■ 所给文本
___

王朝 鸡兔同笼求鸡兔总和最大最小问题

#include <stdio.h>
#include <stdlib.h>

int main()
{
    int leg,n,i;
    int Max,Min;
    scanf("%d",&n);
    for(i=0; i<n; i++)
    {
        scanf("%d",&leg);
        if(leg%2!=0)//当该定数之不成立时，及鸡兔的腿不可能是奇数
        {
            Min=0;
            Max=0;
        }
        else
        {
            if(leg%4==0)//腿的数目是4的倍数及可能完全是鸡或兔
            {
                   Max=leg/2;
            Min=leg/4;
            }
            else//否则这个该定的偶数只需减去一个鸡的腿及为兔的腿数目
            {
                  Max=leg/2;
                  Min=(leg-2)/4+1;
            }

        }

printf("%d %d\n",Min,Max);
    }


    return 0;
}

题目描述

Chicken and rabbits are in a same cage. As we all know, chicken has two legs but rabbit has four. Now

we know the number of legs in the cage is A, please tell me how many animals may in the cage at least

and at most.

输入

The first line of the input contains the number of test cases in the file. Each test case that follows

consists of one lines. each case contains only one integer numbers A specifying the total legs in the

cage .

输出

For each test case, print a line contains the answer

样例输入

2
3
20

样例输出

0 0
5 10

___

■ 提取信息

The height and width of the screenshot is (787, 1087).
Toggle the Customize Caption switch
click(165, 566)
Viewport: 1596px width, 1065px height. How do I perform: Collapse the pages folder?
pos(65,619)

___

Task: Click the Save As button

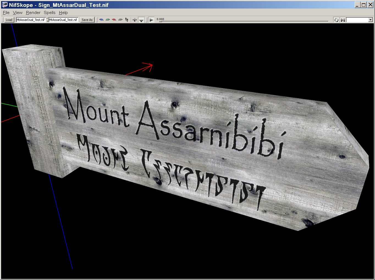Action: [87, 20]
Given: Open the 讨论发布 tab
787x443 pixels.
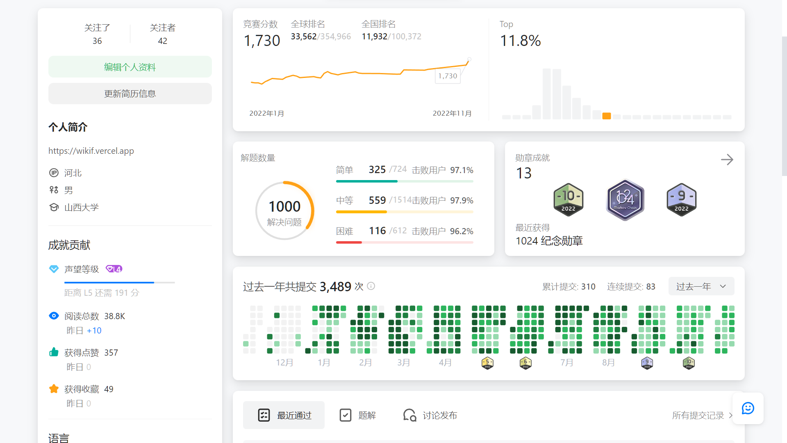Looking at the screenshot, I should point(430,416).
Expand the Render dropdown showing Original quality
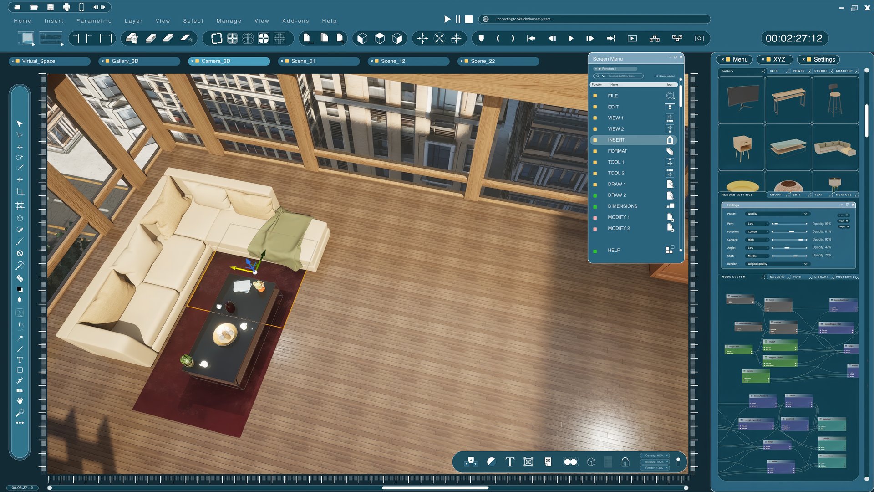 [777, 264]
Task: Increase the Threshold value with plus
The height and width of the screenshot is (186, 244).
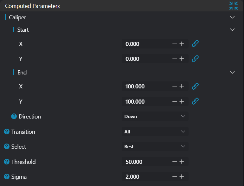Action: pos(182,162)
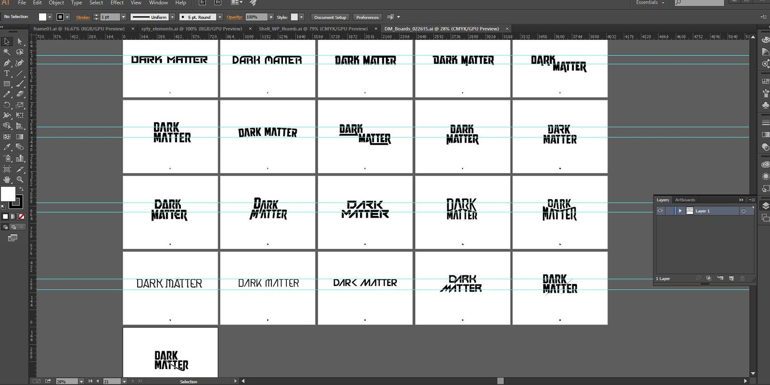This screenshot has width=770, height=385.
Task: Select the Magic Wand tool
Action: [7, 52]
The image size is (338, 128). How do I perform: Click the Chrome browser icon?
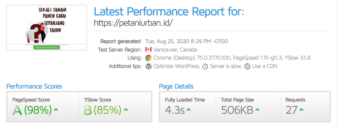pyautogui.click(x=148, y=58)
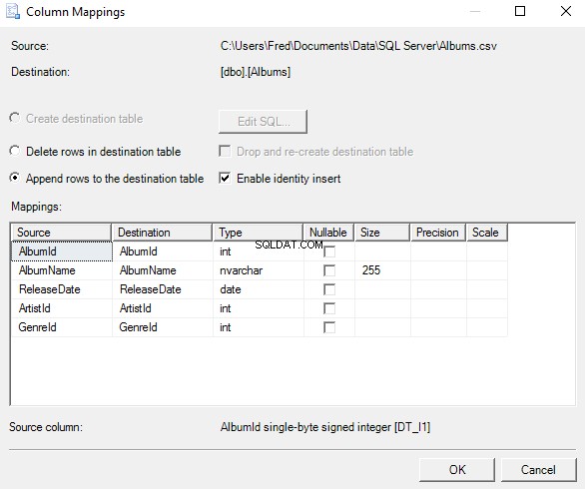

___

■ 任务目标
请照原文逐字复述鸡兔同笼一文中自“Chicken and rabbits”起至“and at most.”止的部分，首尾两处均须包含在内。 本题作答无需借助上述材料。

■ 参考答案
Chicken and rabbits are in a same cage. As we all know, chicken has two legs but rabbit has four. Now

we know the number of legs in the cage is A, please tell me how many animals may in the cage at least

and at most.